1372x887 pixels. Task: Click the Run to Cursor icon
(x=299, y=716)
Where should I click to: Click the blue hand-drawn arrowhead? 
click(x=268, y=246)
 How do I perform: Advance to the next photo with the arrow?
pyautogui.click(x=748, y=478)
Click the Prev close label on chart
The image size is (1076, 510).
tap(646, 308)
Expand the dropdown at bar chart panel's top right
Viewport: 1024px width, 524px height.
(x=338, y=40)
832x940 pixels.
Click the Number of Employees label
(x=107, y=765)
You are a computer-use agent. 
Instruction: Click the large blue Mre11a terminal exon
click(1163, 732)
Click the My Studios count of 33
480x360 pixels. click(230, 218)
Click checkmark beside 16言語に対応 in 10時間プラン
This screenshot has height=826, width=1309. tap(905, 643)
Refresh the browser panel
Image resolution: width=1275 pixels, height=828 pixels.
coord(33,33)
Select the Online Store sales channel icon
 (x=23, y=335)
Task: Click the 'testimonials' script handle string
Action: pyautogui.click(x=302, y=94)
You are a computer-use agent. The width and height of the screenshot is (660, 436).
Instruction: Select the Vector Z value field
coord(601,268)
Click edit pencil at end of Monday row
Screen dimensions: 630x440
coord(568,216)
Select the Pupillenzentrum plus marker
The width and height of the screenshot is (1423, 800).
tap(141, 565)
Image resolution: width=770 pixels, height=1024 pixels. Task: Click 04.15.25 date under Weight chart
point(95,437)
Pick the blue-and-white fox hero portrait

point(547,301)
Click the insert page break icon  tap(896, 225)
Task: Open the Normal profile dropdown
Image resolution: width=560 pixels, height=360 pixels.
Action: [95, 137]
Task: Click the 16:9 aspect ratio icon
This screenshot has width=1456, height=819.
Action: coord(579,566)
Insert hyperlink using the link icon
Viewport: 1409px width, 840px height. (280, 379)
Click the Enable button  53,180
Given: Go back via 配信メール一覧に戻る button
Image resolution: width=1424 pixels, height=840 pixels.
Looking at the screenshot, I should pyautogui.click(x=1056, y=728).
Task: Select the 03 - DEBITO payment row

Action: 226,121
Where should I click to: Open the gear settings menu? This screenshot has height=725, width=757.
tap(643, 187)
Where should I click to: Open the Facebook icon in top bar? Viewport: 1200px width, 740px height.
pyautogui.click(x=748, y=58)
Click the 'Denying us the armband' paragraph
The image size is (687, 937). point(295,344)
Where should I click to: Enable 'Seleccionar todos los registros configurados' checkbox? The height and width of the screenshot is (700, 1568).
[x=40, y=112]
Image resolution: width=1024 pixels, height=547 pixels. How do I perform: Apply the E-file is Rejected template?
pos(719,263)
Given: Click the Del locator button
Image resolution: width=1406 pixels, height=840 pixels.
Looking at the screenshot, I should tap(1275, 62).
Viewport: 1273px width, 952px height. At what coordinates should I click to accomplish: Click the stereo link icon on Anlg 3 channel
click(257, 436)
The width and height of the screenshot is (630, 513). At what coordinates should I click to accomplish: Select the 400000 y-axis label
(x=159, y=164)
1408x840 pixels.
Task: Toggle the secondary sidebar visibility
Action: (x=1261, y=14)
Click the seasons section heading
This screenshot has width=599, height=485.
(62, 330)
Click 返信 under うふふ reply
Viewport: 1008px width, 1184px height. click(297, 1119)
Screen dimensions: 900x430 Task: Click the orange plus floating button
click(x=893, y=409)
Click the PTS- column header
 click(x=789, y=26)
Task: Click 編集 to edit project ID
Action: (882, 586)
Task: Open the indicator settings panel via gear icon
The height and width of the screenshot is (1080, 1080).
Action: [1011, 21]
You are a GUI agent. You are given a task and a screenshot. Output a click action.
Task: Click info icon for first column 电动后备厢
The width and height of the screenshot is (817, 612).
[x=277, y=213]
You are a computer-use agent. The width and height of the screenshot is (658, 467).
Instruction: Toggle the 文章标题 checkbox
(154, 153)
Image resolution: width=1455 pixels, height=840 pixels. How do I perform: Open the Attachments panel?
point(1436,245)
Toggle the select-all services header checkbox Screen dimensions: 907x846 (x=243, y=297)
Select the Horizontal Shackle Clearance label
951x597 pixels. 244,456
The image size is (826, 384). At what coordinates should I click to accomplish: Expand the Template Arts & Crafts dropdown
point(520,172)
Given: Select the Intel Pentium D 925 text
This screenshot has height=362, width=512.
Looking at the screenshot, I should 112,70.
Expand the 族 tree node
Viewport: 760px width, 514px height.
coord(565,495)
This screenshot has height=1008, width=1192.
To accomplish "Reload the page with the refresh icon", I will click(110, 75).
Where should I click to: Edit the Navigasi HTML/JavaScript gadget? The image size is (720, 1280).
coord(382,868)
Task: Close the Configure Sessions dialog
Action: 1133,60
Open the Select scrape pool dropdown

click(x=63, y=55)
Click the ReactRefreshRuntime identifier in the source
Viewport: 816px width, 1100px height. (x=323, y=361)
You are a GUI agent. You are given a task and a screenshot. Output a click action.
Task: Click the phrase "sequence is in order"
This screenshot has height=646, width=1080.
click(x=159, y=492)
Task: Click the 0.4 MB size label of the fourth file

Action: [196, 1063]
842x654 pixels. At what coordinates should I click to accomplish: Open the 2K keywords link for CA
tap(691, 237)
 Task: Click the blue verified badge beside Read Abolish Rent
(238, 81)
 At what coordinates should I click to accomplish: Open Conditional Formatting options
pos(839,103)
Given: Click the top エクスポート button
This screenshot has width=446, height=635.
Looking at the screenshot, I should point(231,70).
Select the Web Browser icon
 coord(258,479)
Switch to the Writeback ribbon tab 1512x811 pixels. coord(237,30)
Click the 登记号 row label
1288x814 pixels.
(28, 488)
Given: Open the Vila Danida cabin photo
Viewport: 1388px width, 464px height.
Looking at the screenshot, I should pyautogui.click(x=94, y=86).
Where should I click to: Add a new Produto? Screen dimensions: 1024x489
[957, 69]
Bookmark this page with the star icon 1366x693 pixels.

_____

Stated goal. Retype all of the records above word for word.

Result.
1372x887 pixels. Task: Click the Run to Cursor icon
(x=299, y=716)
Where should I click to: Click the blue hand-drawn arrowhead? 
click(x=268, y=246)
 How do I perform: Advance to the next photo with the arrow?
pyautogui.click(x=748, y=478)
Click the Prev close label on chart
The image size is (1076, 510).
tap(646, 308)
Expand the dropdown at bar chart panel's top right
Viewport: 1024px width, 524px height.
(x=338, y=40)
832x940 pixels.
Click the Number of Employees label
(x=107, y=765)
You are a computer-use agent. 
Instruction: Click the large blue Mre11a terminal exon
click(1163, 732)
Click the My Studios count of 33
480x360 pixels. click(230, 218)
Click checkmark beside 16言語に対応 in 10時間プラン
This screenshot has height=826, width=1309. tap(905, 643)
Refresh the browser panel
Image resolution: width=1275 pixels, height=828 pixels.
coord(33,33)
Select the Online Store sales channel icon
 (x=23, y=335)
Task: Click the 'testimonials' script handle string
Action: pyautogui.click(x=302, y=94)
You are a computer-use agent. The width and height of the screenshot is (660, 436).
Instruction: Select the Vector Z value field
coord(601,268)
Click edit pencil at end of Monday row
Screen dimensions: 630x440
coord(568,216)
Select the Pupillenzentrum plus marker
The width and height of the screenshot is (1423, 800).
tap(141, 565)
Image resolution: width=770 pixels, height=1024 pixels. Task: Click 04.15.25 date under Weight chart
point(95,437)
Pick the blue-and-white fox hero portrait

point(547,301)
Click the insert page break icon  tap(896, 225)
Task: Open the Normal profile dropdown
Image resolution: width=560 pixels, height=360 pixels.
Action: [95, 137]
Task: Click the 16:9 aspect ratio icon
This screenshot has width=1456, height=819.
Action: coord(579,566)
Insert hyperlink using the link icon
Viewport: 1409px width, 840px height. (280, 379)
Click the Enable button  53,180
Given: Go back via 配信メール一覧に戻る button
Image resolution: width=1424 pixels, height=840 pixels.
Looking at the screenshot, I should pyautogui.click(x=1056, y=728).
Task: Select the 03 - DEBITO payment row

Action: 226,121
Where should I click to: Open the gear settings menu? This screenshot has height=725, width=757.
tap(643, 187)
Where should I click to: Open the Facebook icon in top bar? Viewport: 1200px width, 740px height.
pyautogui.click(x=748, y=58)
Click the 'Denying us the armband' paragraph
The image size is (687, 937). point(295,344)
Where should I click to: Enable 'Seleccionar todos los registros configurados' checkbox? The height and width of the screenshot is (700, 1568).
[x=40, y=112]
Image resolution: width=1024 pixels, height=547 pixels. How do I perform: Apply the E-file is Rejected template?
pos(719,263)
Given: Click the Del locator button
Image resolution: width=1406 pixels, height=840 pixels.
Looking at the screenshot, I should tap(1275, 62).
Viewport: 1273px width, 952px height. At what coordinates should I click to accomplish: Click the stereo link icon on Anlg 3 channel
click(257, 436)
The width and height of the screenshot is (630, 513). At what coordinates should I click to accomplish: Select the 400000 y-axis label
(x=159, y=164)
1408x840 pixels.
Task: Toggle the secondary sidebar visibility
Action: (x=1261, y=14)
Click the seasons section heading
This screenshot has width=599, height=485.
(62, 330)
Click 返信 under うふふ reply
Viewport: 1008px width, 1184px height. click(297, 1119)
Screen dimensions: 900x430 Task: Click the orange plus floating button
click(x=893, y=409)
Click the PTS- column header
 click(x=789, y=26)
Task: Click 編集 to edit project ID
Action: (882, 586)
Task: Open the indicator settings panel via gear icon
The height and width of the screenshot is (1080, 1080).
Action: [1011, 21]
You are a GUI agent. You are given a task and a screenshot. Output a click action.
Task: Click info icon for first column 电动后备厢
The width and height of the screenshot is (817, 612).
[x=277, y=213]
You are a computer-use agent. The width and height of the screenshot is (658, 467).
Instruction: Toggle the 文章标题 checkbox
(154, 153)
Image resolution: width=1455 pixels, height=840 pixels. How do I perform: Open the Attachments panel?
point(1436,245)
Toggle the select-all services header checkbox Screen dimensions: 907x846 (x=243, y=297)
Select the Horizontal Shackle Clearance label
951x597 pixels. 244,456
The image size is (826, 384). At what coordinates should I click to accomplish: Expand the Template Arts & Crafts dropdown
point(520,172)
Given: Select the Intel Pentium D 925 text
This screenshot has height=362, width=512.
Looking at the screenshot, I should 112,70.
Expand the 族 tree node
Viewport: 760px width, 514px height.
coord(565,495)
This screenshot has height=1008, width=1192.
To accomplish "Reload the page with the refresh icon", I will click(110, 75).
Where should I click to: Edit the Navigasi HTML/JavaScript gadget? The image size is (720, 1280).
coord(382,868)
Task: Close the Configure Sessions dialog
Action: 1133,60
Open the Select scrape pool dropdown

click(x=63, y=55)
Click the ReactRefreshRuntime identifier in the source
Viewport: 816px width, 1100px height. (x=323, y=361)
You are a GUI agent. You are given a task and a screenshot. Output a click action.
Task: Click the phrase "sequence is in order"
This screenshot has height=646, width=1080.
click(x=159, y=492)
Task: Click the 0.4 MB size label of the fourth file

Action: [196, 1063]
842x654 pixels. At what coordinates should I click to accomplish: Open the 2K keywords link for CA
tap(691, 237)
 Task: Click the blue verified badge beside Read Abolish Rent
(238, 81)
 At what coordinates should I click to accomplish: Open Conditional Formatting options
pos(839,103)
Given: Click the top エクスポート button
This screenshot has width=446, height=635.
Looking at the screenshot, I should point(231,70).
Select the Web Browser icon
 coord(258,479)
Switch to the Writeback ribbon tab 1512x811 pixels. coord(237,30)
Click the 登记号 row label
1288x814 pixels.
(28, 488)
Given: Open the Vila Danida cabin photo
Viewport: 1388px width, 464px height.
Looking at the screenshot, I should pyautogui.click(x=94, y=86).
Where should I click to: Add a new Produto? Screen dimensions: 1024x489
[957, 69]
Bookmark this page with the star icon 1366x693 pixels.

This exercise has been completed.